This museum and a handful of others are housed in the section of Rome now called, “EUR.”Esposizione Universale Roma was supposed to have opened in 1942, but World War II intervened. A huge bronze named “Spirit of Fascism” was modified by adding wrestling gloves and baptizing it “Spirit of Sports.” EUR has a somber, alien, feeling. It is no accident that film directors, like Antonioni, have used it to evoke feelings of isolation.
I read a comment on a sign about the Jesuit priest Athanasius Kircher (1602-1680) whose museum formed the beginning collections of three modern Roman ones, including the National Museum of Prehistory and Ethnography located here.

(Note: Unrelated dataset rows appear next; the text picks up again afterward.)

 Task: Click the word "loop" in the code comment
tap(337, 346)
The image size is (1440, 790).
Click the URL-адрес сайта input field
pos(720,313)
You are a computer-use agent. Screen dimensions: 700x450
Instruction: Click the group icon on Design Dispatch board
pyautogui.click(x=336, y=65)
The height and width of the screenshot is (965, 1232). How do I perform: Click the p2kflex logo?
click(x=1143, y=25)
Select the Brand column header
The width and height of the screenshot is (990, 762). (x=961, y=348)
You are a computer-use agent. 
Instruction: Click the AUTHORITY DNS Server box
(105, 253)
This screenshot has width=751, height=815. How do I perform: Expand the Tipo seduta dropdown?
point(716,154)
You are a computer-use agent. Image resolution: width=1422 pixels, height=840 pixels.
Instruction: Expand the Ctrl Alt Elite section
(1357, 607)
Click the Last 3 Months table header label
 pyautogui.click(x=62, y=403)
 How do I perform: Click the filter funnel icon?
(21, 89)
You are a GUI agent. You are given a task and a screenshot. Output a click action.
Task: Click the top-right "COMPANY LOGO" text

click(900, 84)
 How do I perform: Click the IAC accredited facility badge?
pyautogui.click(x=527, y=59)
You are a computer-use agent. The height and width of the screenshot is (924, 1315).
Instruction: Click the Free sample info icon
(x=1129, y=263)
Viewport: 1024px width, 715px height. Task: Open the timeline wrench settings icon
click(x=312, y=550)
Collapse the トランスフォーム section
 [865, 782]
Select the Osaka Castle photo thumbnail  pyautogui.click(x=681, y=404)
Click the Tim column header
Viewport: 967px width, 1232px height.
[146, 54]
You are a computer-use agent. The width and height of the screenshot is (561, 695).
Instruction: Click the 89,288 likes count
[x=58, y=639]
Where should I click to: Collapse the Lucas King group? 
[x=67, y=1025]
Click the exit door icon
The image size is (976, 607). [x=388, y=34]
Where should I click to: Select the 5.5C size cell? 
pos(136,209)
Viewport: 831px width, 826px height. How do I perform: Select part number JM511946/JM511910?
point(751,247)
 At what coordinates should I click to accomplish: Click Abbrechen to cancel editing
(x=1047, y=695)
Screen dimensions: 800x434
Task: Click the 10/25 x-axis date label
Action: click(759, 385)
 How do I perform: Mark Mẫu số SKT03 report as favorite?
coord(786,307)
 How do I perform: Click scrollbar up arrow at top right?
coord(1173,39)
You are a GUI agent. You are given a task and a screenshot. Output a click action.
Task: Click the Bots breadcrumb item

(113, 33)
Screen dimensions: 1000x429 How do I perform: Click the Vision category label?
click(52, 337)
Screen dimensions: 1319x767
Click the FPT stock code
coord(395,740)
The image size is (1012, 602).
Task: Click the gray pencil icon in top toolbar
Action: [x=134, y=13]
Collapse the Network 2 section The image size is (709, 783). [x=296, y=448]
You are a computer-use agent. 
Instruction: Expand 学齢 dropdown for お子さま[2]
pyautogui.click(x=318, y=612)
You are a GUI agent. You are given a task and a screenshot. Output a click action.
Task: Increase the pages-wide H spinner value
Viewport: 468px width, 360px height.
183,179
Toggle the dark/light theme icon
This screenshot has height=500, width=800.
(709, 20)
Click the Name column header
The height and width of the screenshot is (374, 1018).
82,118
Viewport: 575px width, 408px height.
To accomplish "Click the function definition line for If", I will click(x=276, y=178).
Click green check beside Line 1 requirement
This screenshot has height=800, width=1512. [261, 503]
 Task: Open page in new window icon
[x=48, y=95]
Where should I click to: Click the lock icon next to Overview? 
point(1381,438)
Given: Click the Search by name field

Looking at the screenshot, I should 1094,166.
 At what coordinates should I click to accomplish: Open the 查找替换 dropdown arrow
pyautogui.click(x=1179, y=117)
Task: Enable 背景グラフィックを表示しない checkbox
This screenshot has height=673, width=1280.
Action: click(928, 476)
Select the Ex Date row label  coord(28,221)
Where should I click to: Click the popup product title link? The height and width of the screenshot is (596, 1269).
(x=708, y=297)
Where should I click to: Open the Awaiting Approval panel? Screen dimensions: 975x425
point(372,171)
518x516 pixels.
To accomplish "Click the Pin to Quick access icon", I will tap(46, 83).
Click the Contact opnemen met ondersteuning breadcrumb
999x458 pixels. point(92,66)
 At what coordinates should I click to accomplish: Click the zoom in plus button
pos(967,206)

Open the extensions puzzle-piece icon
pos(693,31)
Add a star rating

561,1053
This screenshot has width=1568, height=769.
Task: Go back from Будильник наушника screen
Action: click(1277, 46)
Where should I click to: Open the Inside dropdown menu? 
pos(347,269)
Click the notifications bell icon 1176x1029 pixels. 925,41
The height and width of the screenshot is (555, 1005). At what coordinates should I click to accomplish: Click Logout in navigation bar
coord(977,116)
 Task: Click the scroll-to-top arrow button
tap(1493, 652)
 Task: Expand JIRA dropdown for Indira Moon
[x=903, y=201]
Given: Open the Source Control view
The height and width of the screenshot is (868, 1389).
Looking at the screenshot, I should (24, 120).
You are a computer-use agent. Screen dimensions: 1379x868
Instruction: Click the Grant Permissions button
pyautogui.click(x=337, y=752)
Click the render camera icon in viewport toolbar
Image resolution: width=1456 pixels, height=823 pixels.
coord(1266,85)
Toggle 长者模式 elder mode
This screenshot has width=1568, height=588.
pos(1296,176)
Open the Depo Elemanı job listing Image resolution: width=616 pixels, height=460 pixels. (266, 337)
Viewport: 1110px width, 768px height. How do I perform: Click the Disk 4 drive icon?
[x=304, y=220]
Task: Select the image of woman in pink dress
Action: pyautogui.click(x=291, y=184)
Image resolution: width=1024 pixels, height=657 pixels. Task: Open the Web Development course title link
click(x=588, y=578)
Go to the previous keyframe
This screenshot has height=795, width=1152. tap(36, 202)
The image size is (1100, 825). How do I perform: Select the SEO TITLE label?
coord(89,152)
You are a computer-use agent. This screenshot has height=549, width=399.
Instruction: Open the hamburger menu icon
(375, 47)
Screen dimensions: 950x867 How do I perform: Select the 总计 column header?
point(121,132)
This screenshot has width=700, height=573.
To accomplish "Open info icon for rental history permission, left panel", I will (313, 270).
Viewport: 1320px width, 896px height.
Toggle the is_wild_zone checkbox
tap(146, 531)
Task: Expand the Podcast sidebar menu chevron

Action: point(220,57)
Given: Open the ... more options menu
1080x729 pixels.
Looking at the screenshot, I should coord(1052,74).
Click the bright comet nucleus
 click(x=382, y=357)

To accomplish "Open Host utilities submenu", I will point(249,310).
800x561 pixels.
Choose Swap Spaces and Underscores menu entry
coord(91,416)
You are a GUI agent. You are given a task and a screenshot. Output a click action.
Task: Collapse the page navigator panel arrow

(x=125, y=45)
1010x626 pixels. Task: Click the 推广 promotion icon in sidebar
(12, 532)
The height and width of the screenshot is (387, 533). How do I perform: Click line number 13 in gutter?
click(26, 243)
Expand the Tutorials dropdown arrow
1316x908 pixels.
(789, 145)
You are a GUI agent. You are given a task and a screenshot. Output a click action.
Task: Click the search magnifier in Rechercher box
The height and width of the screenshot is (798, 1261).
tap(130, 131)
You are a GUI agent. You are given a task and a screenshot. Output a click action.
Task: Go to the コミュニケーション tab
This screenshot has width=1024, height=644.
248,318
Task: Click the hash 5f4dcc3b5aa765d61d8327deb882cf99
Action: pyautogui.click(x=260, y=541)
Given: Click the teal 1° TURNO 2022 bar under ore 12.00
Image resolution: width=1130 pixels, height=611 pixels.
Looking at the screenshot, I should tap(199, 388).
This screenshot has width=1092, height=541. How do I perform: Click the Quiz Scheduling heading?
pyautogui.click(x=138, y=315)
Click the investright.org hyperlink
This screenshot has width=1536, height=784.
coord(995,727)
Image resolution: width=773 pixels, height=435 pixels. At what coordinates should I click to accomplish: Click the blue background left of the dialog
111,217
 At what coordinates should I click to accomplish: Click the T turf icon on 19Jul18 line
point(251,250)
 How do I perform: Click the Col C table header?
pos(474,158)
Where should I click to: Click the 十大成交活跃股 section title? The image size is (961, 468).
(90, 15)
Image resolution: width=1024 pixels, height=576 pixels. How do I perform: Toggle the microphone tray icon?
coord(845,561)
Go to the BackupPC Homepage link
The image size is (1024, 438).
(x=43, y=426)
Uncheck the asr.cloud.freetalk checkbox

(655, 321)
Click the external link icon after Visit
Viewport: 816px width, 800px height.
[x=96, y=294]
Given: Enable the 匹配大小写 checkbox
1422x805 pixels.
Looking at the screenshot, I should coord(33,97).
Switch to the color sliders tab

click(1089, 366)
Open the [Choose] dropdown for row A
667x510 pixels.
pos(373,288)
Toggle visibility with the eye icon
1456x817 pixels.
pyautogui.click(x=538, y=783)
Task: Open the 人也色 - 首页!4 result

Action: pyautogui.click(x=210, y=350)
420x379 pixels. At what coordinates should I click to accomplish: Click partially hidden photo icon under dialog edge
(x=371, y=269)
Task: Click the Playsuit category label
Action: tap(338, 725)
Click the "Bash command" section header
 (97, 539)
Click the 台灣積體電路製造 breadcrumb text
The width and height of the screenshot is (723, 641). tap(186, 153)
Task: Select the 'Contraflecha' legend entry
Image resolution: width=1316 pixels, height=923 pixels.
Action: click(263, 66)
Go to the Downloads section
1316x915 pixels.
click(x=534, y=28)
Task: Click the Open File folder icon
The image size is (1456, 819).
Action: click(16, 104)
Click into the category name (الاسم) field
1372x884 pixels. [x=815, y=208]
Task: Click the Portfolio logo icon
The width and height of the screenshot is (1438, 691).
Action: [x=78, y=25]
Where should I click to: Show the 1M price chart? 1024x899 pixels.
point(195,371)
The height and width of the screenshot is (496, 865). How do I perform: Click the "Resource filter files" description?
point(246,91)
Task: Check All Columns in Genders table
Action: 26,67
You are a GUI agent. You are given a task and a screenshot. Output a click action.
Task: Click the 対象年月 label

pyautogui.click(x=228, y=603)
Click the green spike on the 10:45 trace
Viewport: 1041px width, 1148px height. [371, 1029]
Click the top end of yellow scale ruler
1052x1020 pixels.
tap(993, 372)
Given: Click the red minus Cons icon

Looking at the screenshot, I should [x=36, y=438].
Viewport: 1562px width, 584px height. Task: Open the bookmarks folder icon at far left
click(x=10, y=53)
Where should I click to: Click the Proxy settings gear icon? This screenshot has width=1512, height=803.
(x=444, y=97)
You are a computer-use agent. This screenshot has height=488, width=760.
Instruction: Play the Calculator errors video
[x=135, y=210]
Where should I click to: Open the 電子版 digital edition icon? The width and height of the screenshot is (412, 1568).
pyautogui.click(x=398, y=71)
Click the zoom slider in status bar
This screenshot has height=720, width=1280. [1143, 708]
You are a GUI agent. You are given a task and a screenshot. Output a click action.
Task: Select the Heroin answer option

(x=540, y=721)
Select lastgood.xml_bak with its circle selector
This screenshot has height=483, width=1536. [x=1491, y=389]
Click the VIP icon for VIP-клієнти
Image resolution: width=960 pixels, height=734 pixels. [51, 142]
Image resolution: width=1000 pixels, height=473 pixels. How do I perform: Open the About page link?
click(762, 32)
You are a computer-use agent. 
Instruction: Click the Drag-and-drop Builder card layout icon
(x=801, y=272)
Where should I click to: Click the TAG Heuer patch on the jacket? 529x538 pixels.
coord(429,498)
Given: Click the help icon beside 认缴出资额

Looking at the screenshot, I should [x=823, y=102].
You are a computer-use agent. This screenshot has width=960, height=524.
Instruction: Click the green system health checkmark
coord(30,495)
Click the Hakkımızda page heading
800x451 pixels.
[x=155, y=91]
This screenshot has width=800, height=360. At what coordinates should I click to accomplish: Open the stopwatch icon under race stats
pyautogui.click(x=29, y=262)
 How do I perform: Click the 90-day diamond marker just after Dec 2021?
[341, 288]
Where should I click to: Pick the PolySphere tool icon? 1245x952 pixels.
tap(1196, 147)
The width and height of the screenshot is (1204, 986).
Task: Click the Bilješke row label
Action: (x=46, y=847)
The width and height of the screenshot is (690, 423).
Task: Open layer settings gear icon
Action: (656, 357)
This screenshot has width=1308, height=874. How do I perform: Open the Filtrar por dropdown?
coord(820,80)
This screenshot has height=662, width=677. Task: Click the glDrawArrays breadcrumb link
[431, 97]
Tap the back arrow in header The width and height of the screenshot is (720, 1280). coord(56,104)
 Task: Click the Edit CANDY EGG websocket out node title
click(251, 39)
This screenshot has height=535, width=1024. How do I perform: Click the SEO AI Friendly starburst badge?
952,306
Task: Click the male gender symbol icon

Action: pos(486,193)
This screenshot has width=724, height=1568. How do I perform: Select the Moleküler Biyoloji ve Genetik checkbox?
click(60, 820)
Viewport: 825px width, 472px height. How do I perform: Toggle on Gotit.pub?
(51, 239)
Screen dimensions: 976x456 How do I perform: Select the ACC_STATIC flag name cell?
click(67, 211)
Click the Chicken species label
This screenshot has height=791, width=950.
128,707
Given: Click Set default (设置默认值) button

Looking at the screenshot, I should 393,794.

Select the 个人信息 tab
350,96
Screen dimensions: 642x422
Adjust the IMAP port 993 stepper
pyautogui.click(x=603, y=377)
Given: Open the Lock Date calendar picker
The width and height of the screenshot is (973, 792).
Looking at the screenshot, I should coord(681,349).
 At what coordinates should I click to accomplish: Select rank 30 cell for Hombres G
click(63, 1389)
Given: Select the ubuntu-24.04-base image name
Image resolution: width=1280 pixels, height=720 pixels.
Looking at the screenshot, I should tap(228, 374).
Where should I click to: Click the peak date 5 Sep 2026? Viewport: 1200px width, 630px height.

The original assemblage was a “must see” for any 17th century scholar or intellectual when in Rome; it was dispersed when Collegio Romano was secularized in 1870. Father Kircher, a professor of Mathematics and Oriental Language at Collegio Romano, was celebrated in his day as another da Vinci; he has recently been re-discovered as a thinker who was ahead of his time. Kircher’s energetic approach to scientific exploration applied Jesuitical zeal to the new discipline. As a volcanologist, he lowered himself into the crater of Mount Vesuvius, as an Egyptologist he correctly assumed that studying the Coptic language would help break the code of Egyptian hieroglyphics, as an optical scientist he invented a glass slide projector that ran by candlepower. Having arrived in Rome just a few years after Galileo was silenced by the Church, he wisely followed Danish astronomer Tycho Brache in asserting that, while other planets revolved around the sun, the earth itself was stationary. Truth be told, often his investigations could not taken far enough to bear fruit, but they are tantalizing examples of what a creative and analytical mind can do: connect magnetism with gravity, link the plague to “tiny animals,” and suggest that lava indicates the earth has a liquid core. Kircher’s fascinating museum was really an extension of himself and went into decline even before his death. Now, his forty erudite books and a few antiquities, formerly in his collection, are the only means we have of glimpsing what the marvelous rooms of Kircher’s Museum must have been like.
March 9th, 2007
Once a year the convent, founded in 1433 by St. Frances of Rome, towards the end of her life, opens its doors to all who wish to celebrate her feast day. A basket of fresh herbs is available for sale in the first room of the convent. It recalls for visitors of the renowned nursing skills of Frances. I pass through room after room of frescos of her beloved Oblates of Mary happily working with the poorest of Rome. Frances, evidently, provided an irresistible example for pious, wealthy women to become involved in works of charity. Her lifelong attachment to mysticism and visions did not prevent her from fulfilling her duties as a wife and mother. In fact, she said that if someone should remind her of a household obligation during prayer, she would happily leave off what she was saying to God and do her duty. And she did this time and again in running of her busy household at the Ponziani family palazzo in Trestevere. Her husband respected his unusual wife and they spent a loving forty years together, while the rest of Rome went through the plague and dynastic battles in the streets that ultimately took the papacy to Avignon for seventy years and created an additional forty years of chaos. During much of the period, Frances and her pious friends were nursing the sick and feeding the poor of beleaguered Rome. The aristocratic housewife won the hearts of the people by such acts of charity; her oblates, still dressed as in the 15th century, continue her tradition down to this day. Quite close to the convent is the church of Santa Maria in Campitelli, which houses a tiny miraculous icon that, tradition holds, appeared suddenly on the table of Galla, another Roman woman who was helping the poor. When the icon was credited with saving Rome from the plague in the 17th century, this large church was built for it. Nowadays the 11th century icon can be spied swimming in the middle of a huge golden burst of cloud, a “glory” display, above the main altar. As a holy object, its assured presence is enough for us mortals, but postcards and a stairway for a better view are also available.